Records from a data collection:

::::

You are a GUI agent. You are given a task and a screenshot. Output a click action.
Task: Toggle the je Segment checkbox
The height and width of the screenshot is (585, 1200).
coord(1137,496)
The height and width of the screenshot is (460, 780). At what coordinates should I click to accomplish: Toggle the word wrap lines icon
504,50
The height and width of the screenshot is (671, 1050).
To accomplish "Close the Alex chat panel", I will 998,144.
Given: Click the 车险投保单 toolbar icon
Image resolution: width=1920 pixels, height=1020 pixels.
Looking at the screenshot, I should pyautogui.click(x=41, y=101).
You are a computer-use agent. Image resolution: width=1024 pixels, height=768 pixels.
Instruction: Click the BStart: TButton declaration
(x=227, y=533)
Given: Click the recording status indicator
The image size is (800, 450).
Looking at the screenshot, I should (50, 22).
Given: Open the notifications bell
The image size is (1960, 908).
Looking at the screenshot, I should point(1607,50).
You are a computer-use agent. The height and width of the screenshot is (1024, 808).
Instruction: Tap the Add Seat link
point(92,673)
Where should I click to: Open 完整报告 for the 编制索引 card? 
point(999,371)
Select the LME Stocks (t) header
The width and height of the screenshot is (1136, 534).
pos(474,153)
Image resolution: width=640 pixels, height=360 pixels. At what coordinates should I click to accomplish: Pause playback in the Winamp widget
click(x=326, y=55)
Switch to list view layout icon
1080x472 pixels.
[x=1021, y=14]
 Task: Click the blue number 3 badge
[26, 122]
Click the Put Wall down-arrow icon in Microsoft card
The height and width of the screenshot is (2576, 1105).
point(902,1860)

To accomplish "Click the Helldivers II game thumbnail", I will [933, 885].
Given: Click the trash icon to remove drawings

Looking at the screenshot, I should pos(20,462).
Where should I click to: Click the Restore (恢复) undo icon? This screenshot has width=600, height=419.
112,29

::::

• **Work item**:
Pick each line holding the word "will" out of the data and copy it.

• **Exercise solution**:
To accomplish "Close the Alex chat panel", I will 998,144.
To accomplish "Click the Helldivers II game thumbnail", I will [933, 885].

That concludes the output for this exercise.